I habe a table with three columns, which contain a lot of the same values, but the lines differ in the second column. I want to create a dictionary (or a table) that has all the lines with the same values merged and the values from the second column as a list in the second column. So basically I want to turn this:
1 | 2 | 3 |
---|---|---|
Value1 | ValueA | ValueI |
Value1 | ValueB | ValueI |
into this:
1 | 2 | 3 |
---|---|---|
Value1 | ValueA; ValueB | ValueI |
I googled about pandas-functions, but I couldn't find anything that helps. I tried around with a lot of for-loops, but I couldn't get it two work and also I wonder if there isn't an easy way to do it?
There's a method groupby
to group data by sets of values in provided columns. And the there's method agg
, which applies aggregation function to each group. In your case - collecting data into a list.
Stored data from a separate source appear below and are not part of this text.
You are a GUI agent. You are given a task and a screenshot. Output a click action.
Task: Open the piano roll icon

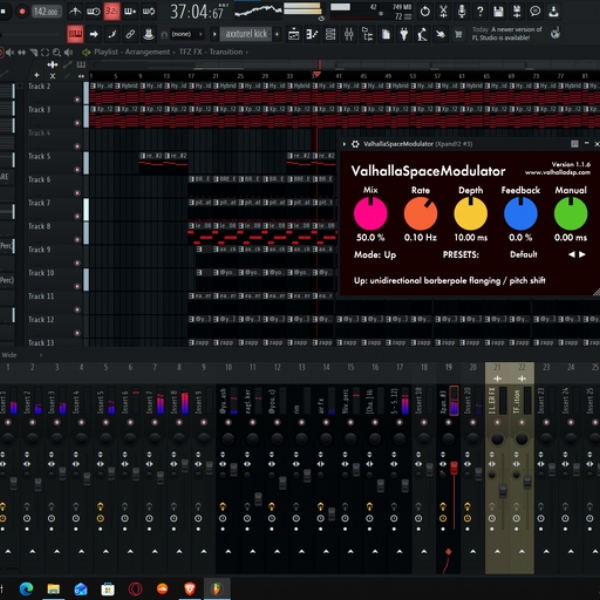click(312, 34)
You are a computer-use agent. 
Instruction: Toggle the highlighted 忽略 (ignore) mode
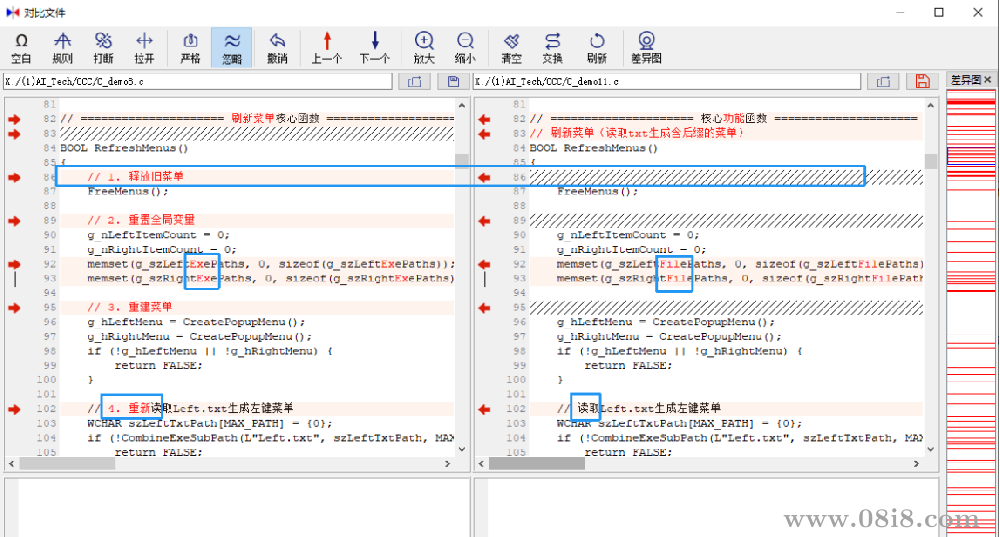[x=231, y=47]
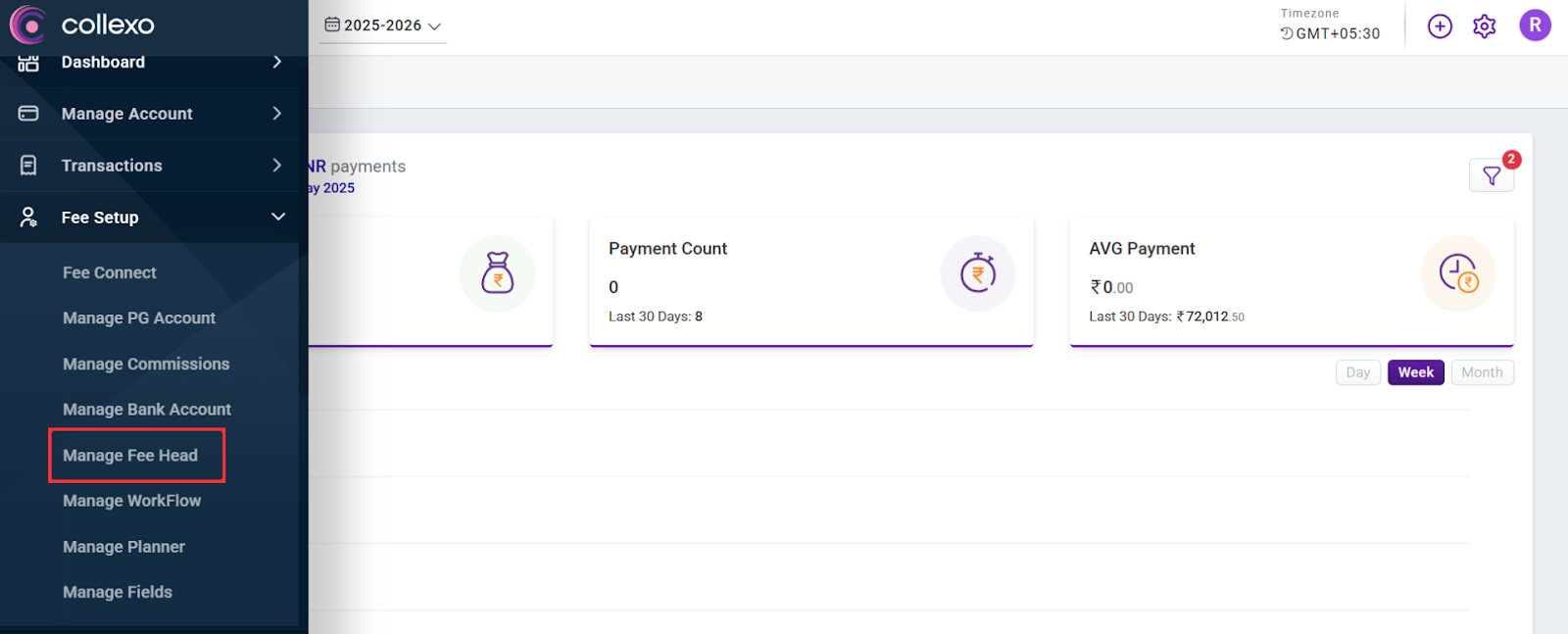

Here's a simple snippet that creates mock data and does the job:
import pandas as pd
df = pd.DataFrame({
"1": ["Value11", "Value11", "Value12", "Value12"],
"2": ["Value21", "Value22", "Value23", "Value24"],
"3": ["Value31", "Value31", "Value32", "Value32"],
})
df \
.groupby(["1", "3"], as_index=False) \
.agg(list)
Output:
1 3 2
0 Value11 Value31 [Value21, Value22]
1 Value12 Value32 [Value23, Value24]